Return all of the records below verbatim.

### [Supplied data]
- - - -

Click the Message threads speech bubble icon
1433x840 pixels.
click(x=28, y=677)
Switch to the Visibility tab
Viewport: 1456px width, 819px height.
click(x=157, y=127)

- - - -

### [Task result]
Click the Message threads speech bubble icon
1433x840 pixels.
click(x=28, y=677)
Switch to the Visibility tab
Viewport: 1456px width, 819px height.
click(x=157, y=127)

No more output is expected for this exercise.